Fernando Cazón Vera (Quito, 1935). Ha sido periodista profesional desde hace más de cincuenta años: Editor de varios periódicos (La Nación, La Hora, La Razón, Expreso y Extra) y subdirector de dos revistas (Reportaje y Ariel). En la actualidad es  columnista de los diarios Expreso y Extra, de Guayaquil.

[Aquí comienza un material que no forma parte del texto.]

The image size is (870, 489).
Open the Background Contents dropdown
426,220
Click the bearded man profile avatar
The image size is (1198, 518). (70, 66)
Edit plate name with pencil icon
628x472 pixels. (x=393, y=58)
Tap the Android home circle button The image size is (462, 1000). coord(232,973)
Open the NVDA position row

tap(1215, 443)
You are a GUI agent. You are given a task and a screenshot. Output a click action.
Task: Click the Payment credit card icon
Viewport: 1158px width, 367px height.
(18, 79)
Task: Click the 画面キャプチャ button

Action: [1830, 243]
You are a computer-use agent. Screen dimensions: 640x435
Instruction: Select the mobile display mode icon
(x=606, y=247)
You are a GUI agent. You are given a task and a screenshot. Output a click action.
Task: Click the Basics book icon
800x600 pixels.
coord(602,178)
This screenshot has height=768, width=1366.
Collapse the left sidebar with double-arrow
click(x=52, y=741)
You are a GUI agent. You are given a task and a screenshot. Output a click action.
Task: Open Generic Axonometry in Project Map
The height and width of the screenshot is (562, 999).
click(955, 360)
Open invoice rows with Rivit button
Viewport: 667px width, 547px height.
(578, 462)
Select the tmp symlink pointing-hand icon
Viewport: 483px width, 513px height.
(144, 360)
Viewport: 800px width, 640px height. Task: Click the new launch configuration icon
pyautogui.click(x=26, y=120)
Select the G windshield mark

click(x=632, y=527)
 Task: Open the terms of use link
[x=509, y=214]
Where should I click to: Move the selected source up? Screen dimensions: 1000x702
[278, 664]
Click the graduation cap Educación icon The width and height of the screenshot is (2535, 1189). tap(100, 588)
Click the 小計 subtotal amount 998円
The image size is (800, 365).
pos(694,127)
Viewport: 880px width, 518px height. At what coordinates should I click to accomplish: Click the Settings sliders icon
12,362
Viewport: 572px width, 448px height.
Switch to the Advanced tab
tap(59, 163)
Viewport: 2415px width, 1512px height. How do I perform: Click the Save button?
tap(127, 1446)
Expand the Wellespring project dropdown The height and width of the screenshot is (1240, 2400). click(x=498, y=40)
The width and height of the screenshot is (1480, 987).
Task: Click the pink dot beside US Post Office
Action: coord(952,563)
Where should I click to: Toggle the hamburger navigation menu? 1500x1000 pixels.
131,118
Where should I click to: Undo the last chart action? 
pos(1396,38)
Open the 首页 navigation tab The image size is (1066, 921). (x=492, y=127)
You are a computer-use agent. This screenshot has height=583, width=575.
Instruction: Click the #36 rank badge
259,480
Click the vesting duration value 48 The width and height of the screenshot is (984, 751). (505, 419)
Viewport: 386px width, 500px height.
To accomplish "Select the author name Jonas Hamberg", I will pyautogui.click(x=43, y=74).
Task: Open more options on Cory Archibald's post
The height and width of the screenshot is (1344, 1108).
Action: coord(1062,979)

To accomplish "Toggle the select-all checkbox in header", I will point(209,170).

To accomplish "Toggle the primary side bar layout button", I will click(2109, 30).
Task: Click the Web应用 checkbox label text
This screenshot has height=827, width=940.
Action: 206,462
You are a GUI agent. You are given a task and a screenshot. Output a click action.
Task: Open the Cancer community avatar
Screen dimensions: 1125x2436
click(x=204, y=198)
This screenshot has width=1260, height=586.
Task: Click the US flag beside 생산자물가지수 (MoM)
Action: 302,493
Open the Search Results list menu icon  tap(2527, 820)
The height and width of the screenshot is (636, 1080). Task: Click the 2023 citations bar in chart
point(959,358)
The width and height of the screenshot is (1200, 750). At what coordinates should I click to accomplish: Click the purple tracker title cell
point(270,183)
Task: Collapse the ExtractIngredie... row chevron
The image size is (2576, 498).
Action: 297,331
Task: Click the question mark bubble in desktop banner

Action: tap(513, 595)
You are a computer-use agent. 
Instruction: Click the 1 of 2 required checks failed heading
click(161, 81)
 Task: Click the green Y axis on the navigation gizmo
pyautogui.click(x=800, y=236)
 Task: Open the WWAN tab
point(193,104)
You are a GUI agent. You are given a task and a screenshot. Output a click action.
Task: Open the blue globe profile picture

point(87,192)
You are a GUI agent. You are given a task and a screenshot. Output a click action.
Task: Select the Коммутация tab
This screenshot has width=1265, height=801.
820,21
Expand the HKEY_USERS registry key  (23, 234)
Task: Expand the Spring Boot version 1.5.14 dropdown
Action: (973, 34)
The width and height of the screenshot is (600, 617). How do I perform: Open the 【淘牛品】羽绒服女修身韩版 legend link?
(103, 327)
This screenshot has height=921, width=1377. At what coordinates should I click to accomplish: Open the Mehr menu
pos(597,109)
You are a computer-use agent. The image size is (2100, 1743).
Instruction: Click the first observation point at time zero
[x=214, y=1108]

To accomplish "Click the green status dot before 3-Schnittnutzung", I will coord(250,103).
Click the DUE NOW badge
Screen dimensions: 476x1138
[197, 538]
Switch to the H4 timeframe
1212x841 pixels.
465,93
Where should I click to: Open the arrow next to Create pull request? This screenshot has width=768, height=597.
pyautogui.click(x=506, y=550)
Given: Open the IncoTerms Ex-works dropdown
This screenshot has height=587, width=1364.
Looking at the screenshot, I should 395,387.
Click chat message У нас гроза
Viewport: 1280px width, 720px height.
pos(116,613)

Comenzó a publicar su obra literaria a partir de los años cincuenta. Fue integrante y secretario del grupo de intelectuales guayaquileños más destacados de esa época: “Horizonte”. Es autor de algunos libros de poesía. Sus títulos son: Las canciones salvadas, El enviado, El extraño, La misa, La guitarra rota, Poemas comprometidos, El hijo pródigo, El libro de las paradojas, Este pequeño mundo, Cuando el río suena, A fuego lento, Este amor también llamado muerte, Del amor solamente, El cuento del gallo pelón (poesía infantil), Relevo de prueba, La sombra degollada y Cartas sobre la mesa.

Ha recibido varios premios en concursos de poesía: En 1952 y 1953, ganó los Juego Florales Vicentinos; en 1954, el Festival Universitario de las Letras; en 1966, el Primer Concurso Nacional de Poema Mural; en 1976, el Premio Único de Poesía en el Concurso Nacional de Literatura convocado por la Universidad Central con motivo de su Sesquicentenario. Ganó en España el premio “Conrado Blanco”. El Municipio de Guayaquil lo condecoró por dos oportunidades con la presea de oro “Al Mérito Literario”. Recibió la Lira Poética de la Asociación de Periodistas Guayaquil. Fue condecorado por el Congreso Nacional con Medalla de Oro. La Matriz de la Casa de la Cultura Ecuatoriana publicó una extensa antología su Obra Poética (1958- 2000), en la colección “Poesía Junta”, que incluye a los poetas contemporáneos más notable del Ecuador que han publicado obra lírica luego de la generación “Madrugada”, es decir desde comienzos de los años cincuenta. El Instituto Ecuatoriano del Libro, en su colección Alba Bicentenario, publicó una antología de sus libros publicados, bajo el título: “Con los pasos de todos”.

Fue Presidente del Núcleo del Guayas de la Casa de la Cultura por dos oportunidades. Y le correspondió, en su primer período, llevar a cabo la remodelación total del edificio de la institución.

Profesor universitario durante 15 años, en la Universidad Católica Santiago de Guayaquil y en la Universidad de Especialidades Espíritu Santo. Ha dictado cursos de Literatura en la Universidad Estatal de Guayaquil. Fue, como delegado estudiantil de su Facultad, miembro del Consejo Universitario de la U. de Guayaquil. También Secretario de la FEUE.

Han participado en encuentros culturales, como invitado y expositor, en México, Moscú, La Habana, Medellín, Santo Domingo (República Dominicana) y Caracas. También en el propio país: Quito, Guayaquil, Cuenca y Ambato.

Es autor de algunos prólogos en libros literarios y ha participado en innumerables presentaciones de recitales, conferencias, mesas redondas y exposiciones de artes plásticas.